_Task brief:_ Below are the records. Reproduce exactly the lines from the one containing "Where should I" through the final line, and omit any pictures.

Saved entries:
──────────
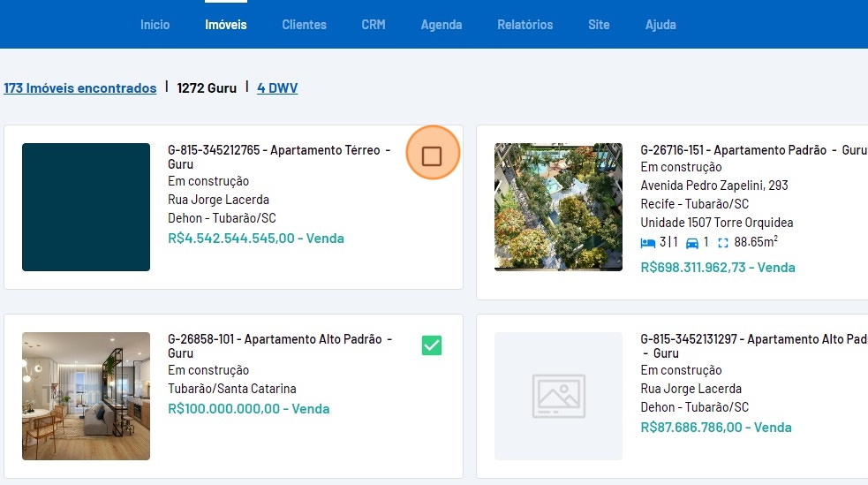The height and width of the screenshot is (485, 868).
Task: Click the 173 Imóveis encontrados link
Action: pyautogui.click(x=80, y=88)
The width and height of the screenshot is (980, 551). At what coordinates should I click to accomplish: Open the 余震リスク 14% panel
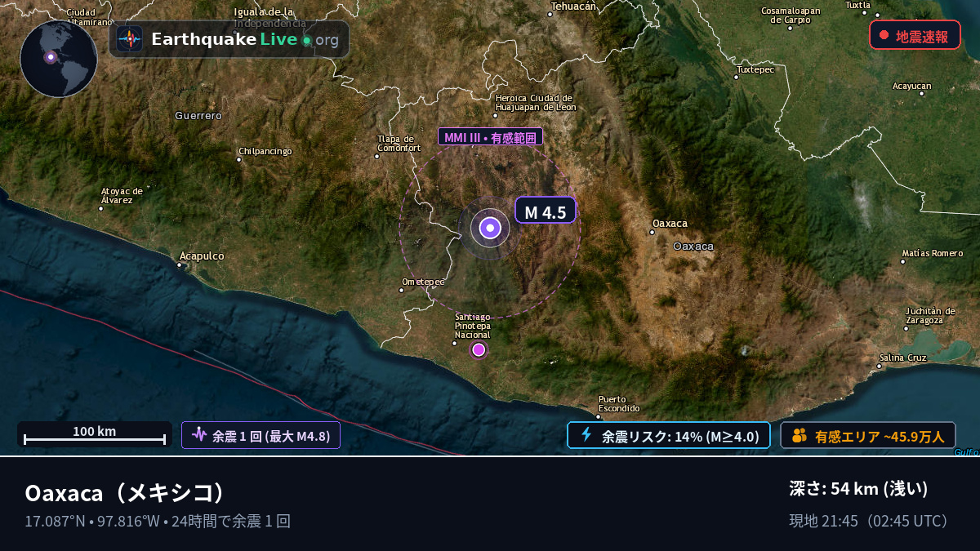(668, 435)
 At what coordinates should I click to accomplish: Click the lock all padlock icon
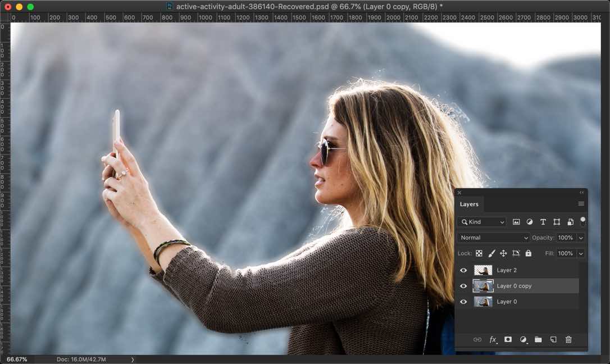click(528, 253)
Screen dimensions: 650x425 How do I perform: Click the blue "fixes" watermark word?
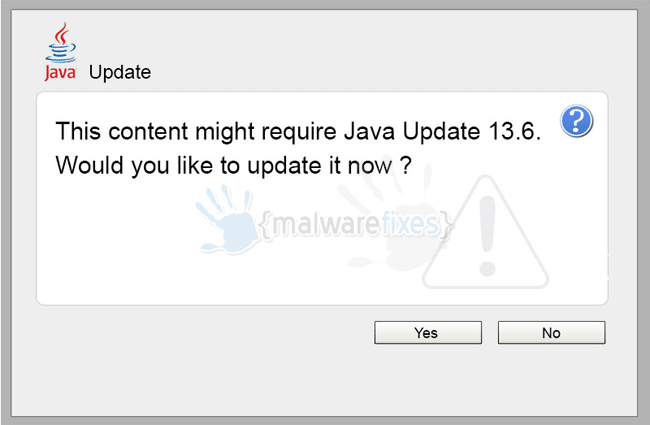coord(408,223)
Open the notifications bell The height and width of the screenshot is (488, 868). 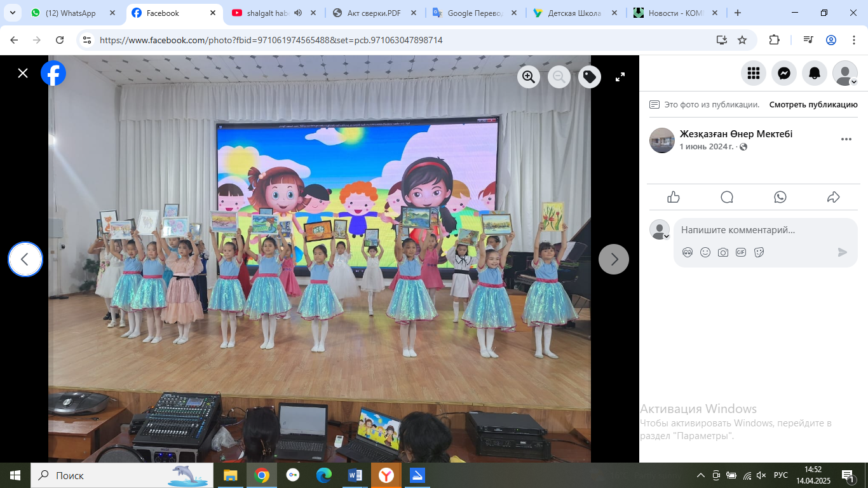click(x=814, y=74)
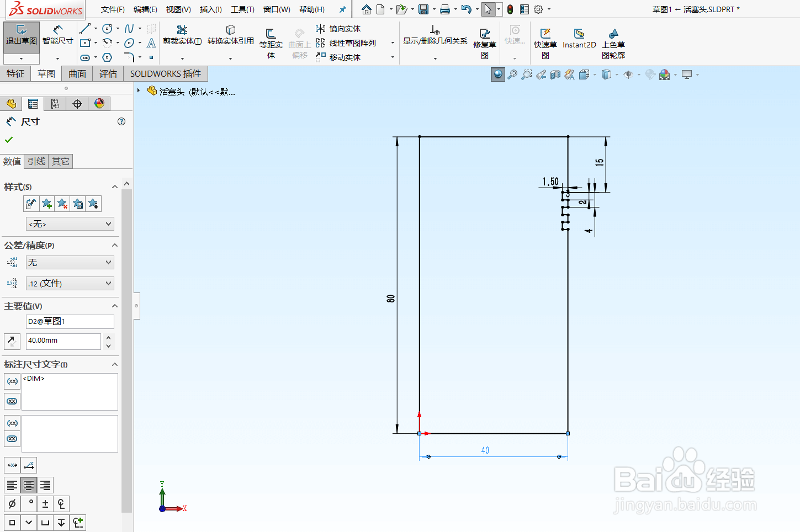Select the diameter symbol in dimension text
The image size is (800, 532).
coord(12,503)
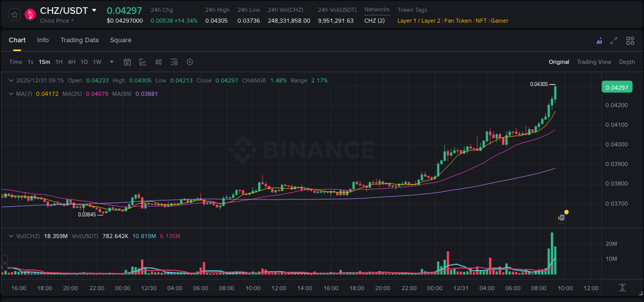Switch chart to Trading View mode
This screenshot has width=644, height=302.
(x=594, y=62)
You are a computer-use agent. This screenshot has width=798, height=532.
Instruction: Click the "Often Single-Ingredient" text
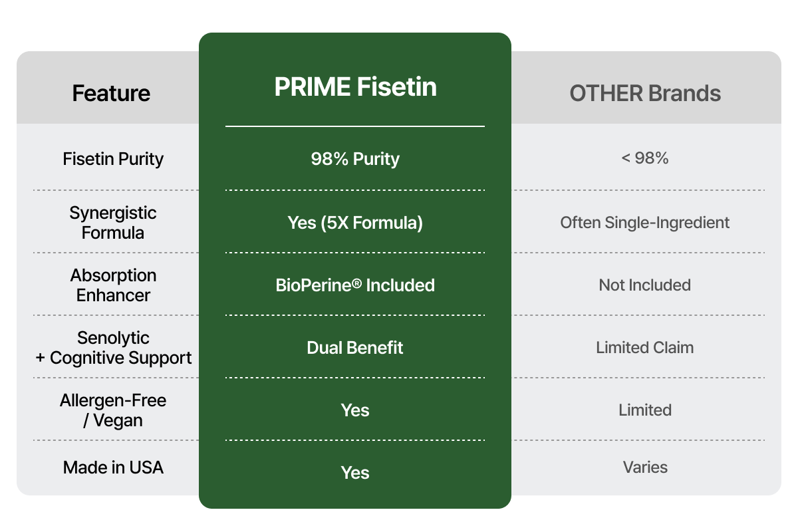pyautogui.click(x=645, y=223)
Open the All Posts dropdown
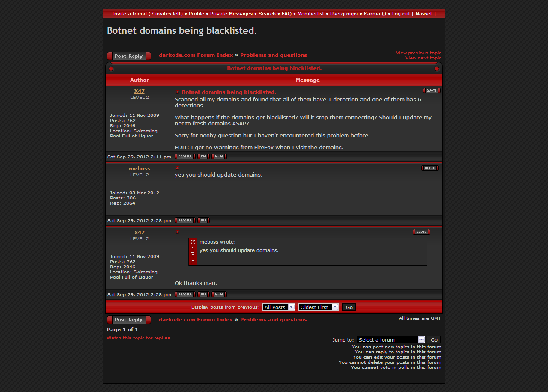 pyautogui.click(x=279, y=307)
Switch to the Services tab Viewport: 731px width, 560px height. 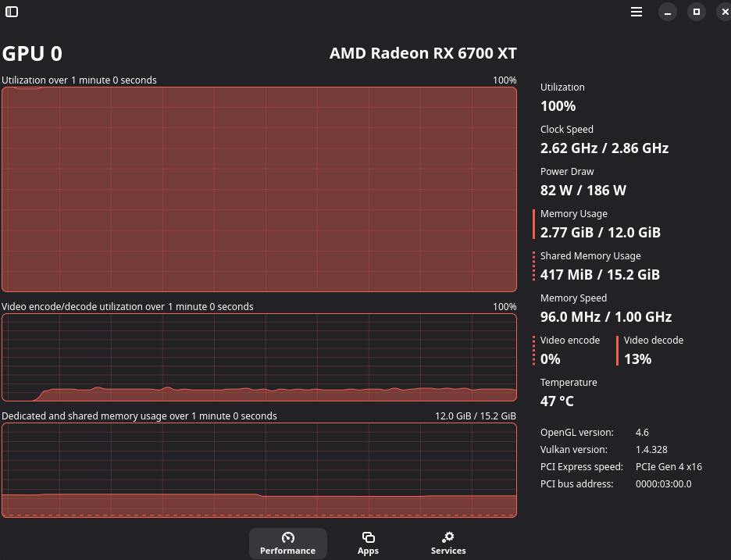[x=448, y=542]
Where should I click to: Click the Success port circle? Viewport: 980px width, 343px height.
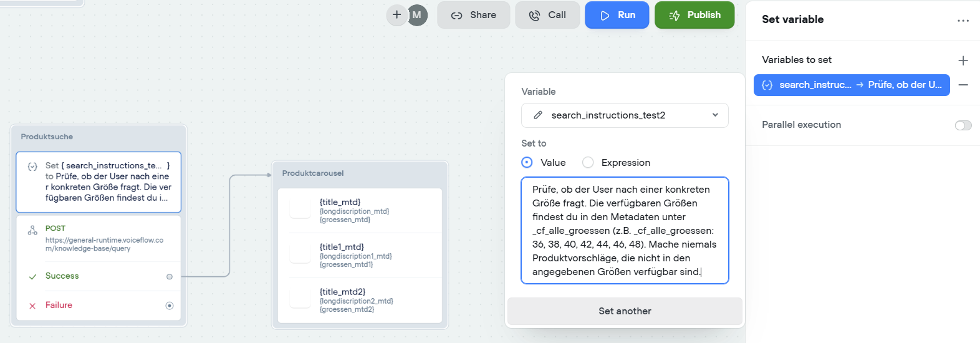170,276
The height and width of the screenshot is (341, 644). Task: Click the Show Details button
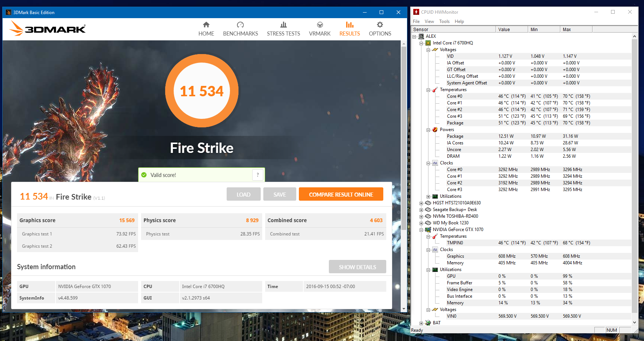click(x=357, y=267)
──────────
_Solution to the problem:_
Where should I click to: Click the Success port circle? Viewport: 980px width, 343px height.
170,276
The height and width of the screenshot is (341, 644). Task: Click the Show Details button
click(x=357, y=267)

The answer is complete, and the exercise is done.